Stored data
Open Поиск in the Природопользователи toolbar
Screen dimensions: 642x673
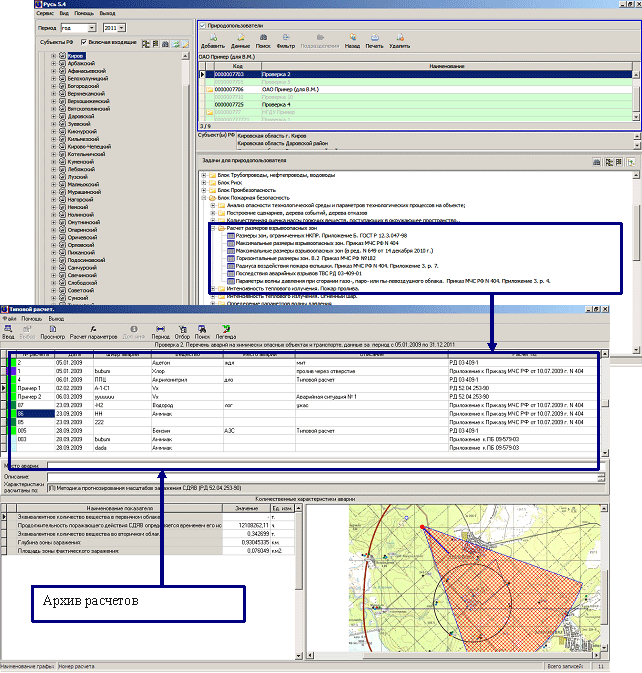click(x=264, y=41)
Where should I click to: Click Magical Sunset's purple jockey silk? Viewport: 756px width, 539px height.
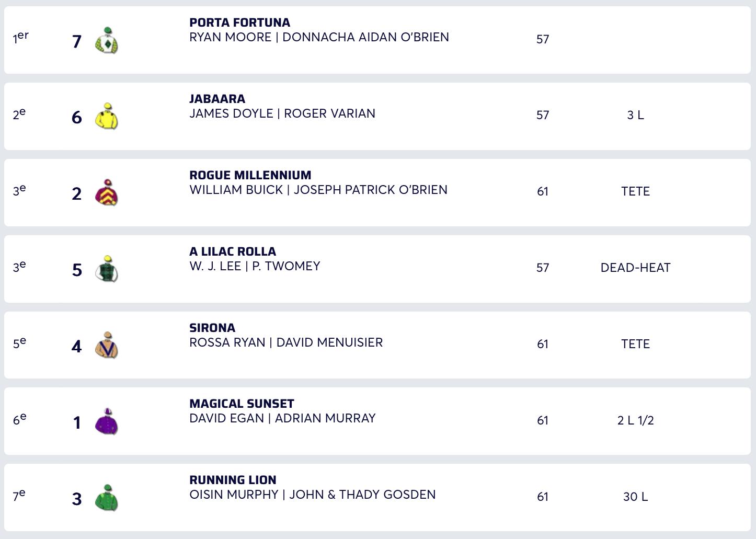107,422
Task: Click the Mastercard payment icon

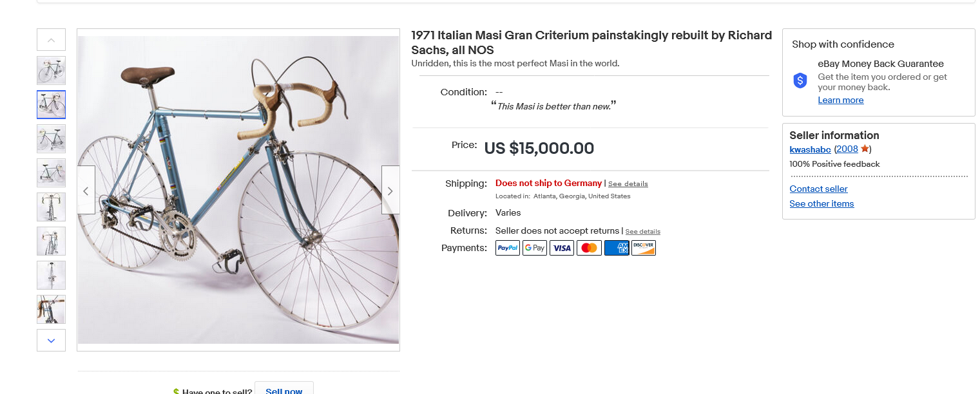Action: pyautogui.click(x=589, y=248)
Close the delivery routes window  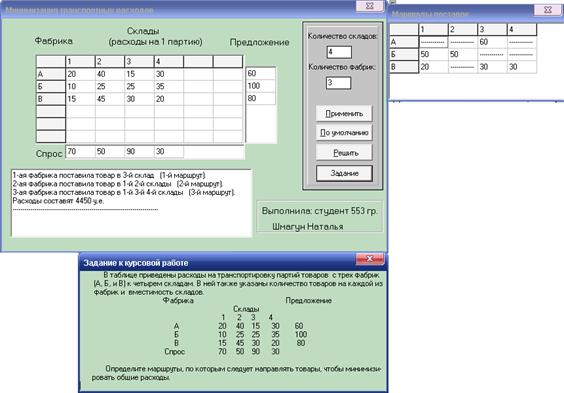click(x=547, y=10)
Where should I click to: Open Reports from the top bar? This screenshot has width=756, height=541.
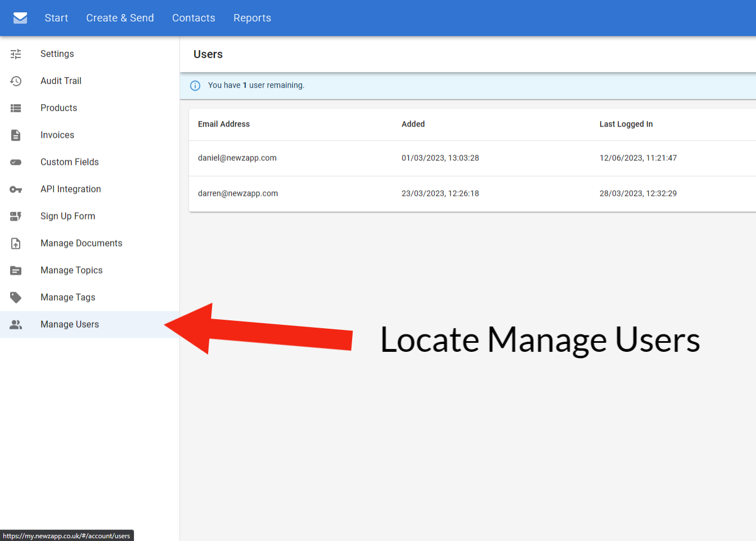click(252, 18)
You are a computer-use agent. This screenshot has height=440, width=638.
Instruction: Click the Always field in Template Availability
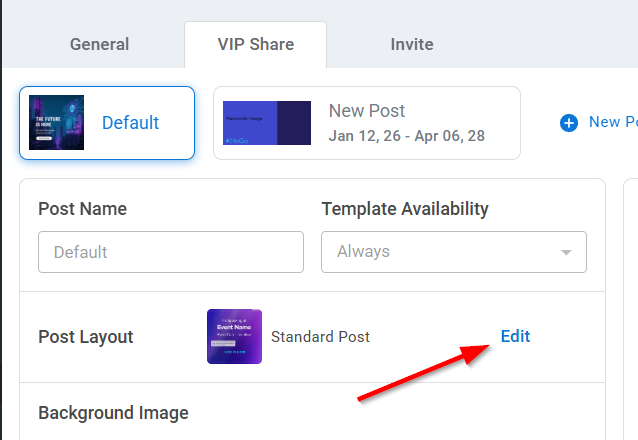pos(440,252)
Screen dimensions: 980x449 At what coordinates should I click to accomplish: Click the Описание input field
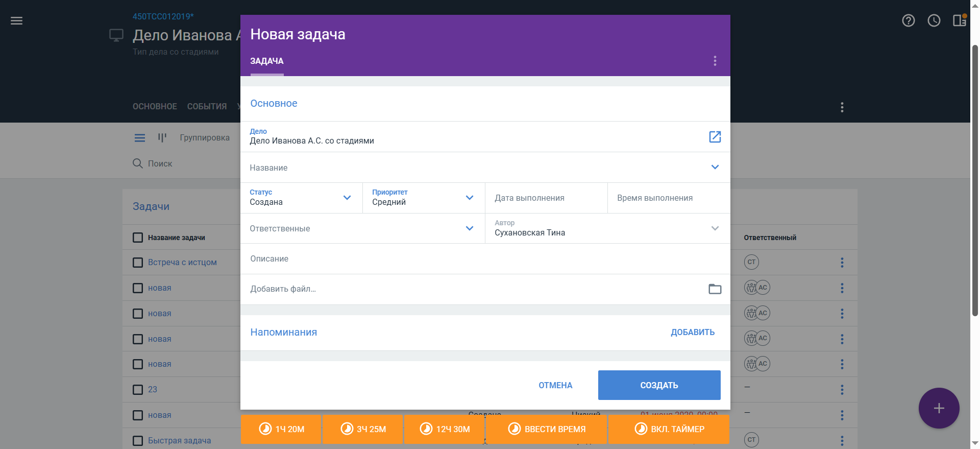pyautogui.click(x=485, y=259)
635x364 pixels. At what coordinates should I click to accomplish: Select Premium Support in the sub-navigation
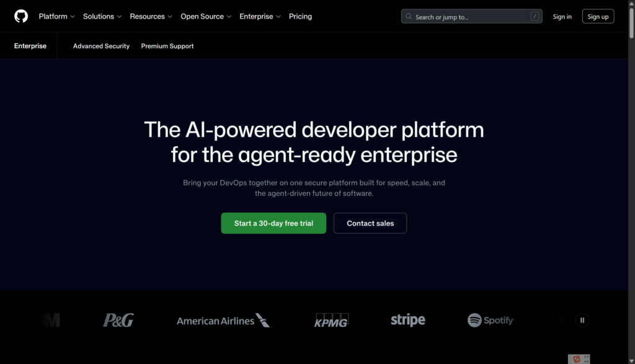(x=167, y=46)

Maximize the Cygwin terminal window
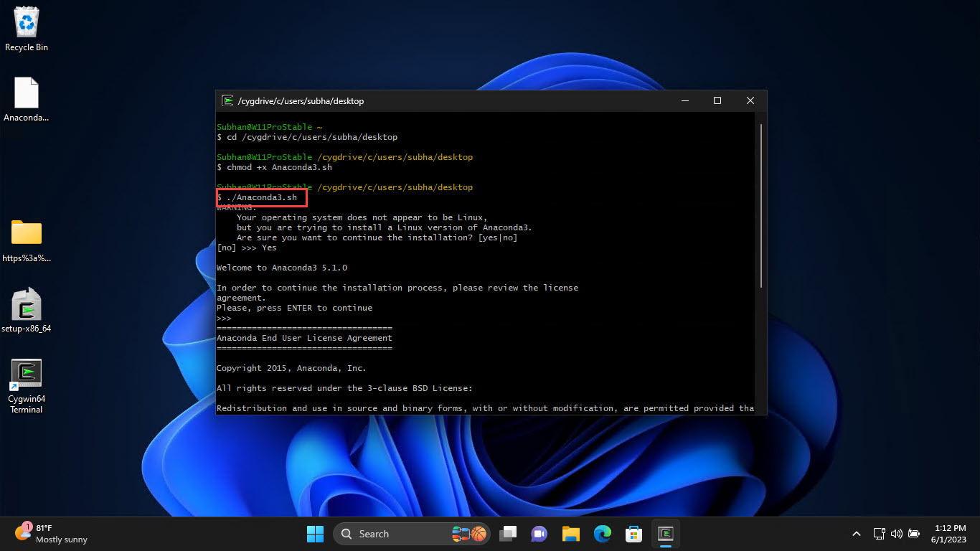tap(717, 100)
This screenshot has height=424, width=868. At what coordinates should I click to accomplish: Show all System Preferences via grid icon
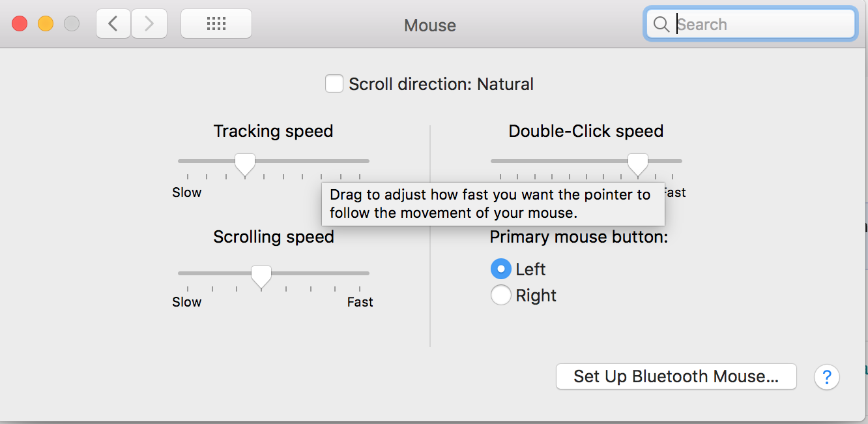[x=216, y=24]
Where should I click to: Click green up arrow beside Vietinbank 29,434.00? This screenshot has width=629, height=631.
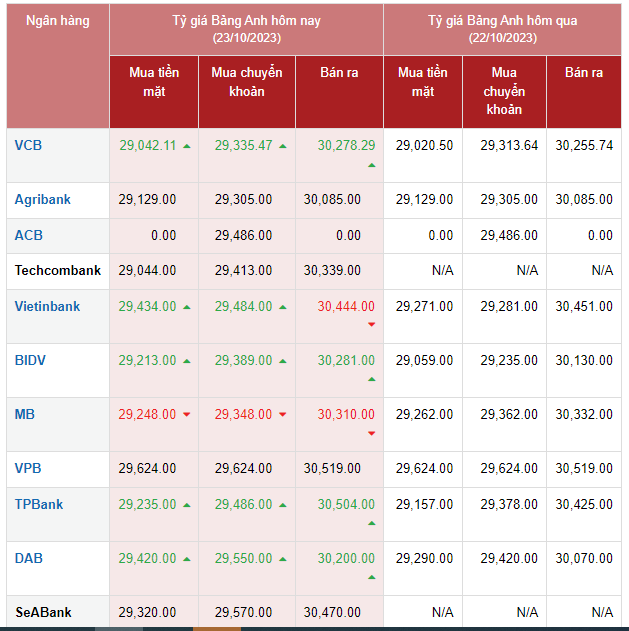186,307
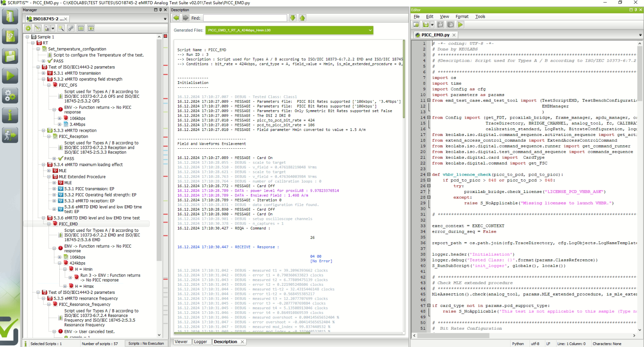Select the PICC_EMD tree item
Viewport: 644px width, 347px height.
[68, 224]
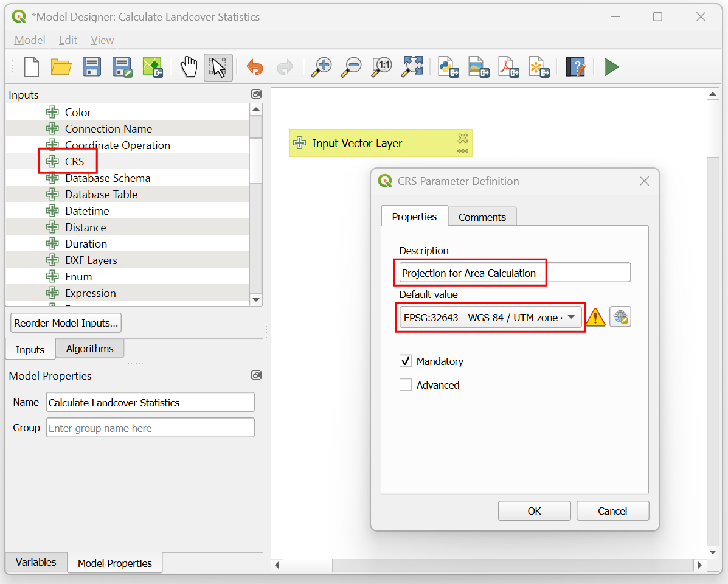Run the model with green play icon
The height and width of the screenshot is (584, 728).
[611, 67]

- [INSTRUCTIONS TO FOLLOW]: Could you return each line, unchanged, from the line containing "Maximize the Cygwin terminal window" through the last line of the entries above, leaving out the pictures?

- [SOLUTION]:
Maximize the Cygwin terminal window
tap(717, 100)
This screenshot has height=424, width=868. At what coordinates should I click to accomplish: Show all System Preferences via grid icon
[x=216, y=24]
Where should I click to: Click green up arrow beside Vietinbank 29,434.00? This screenshot has width=629, height=631.
186,307
Select the PICC_EMD tree item
Viewport: 644px width, 347px height.
[68, 224]
Run the model with green play icon
The height and width of the screenshot is (584, 728).
[611, 67]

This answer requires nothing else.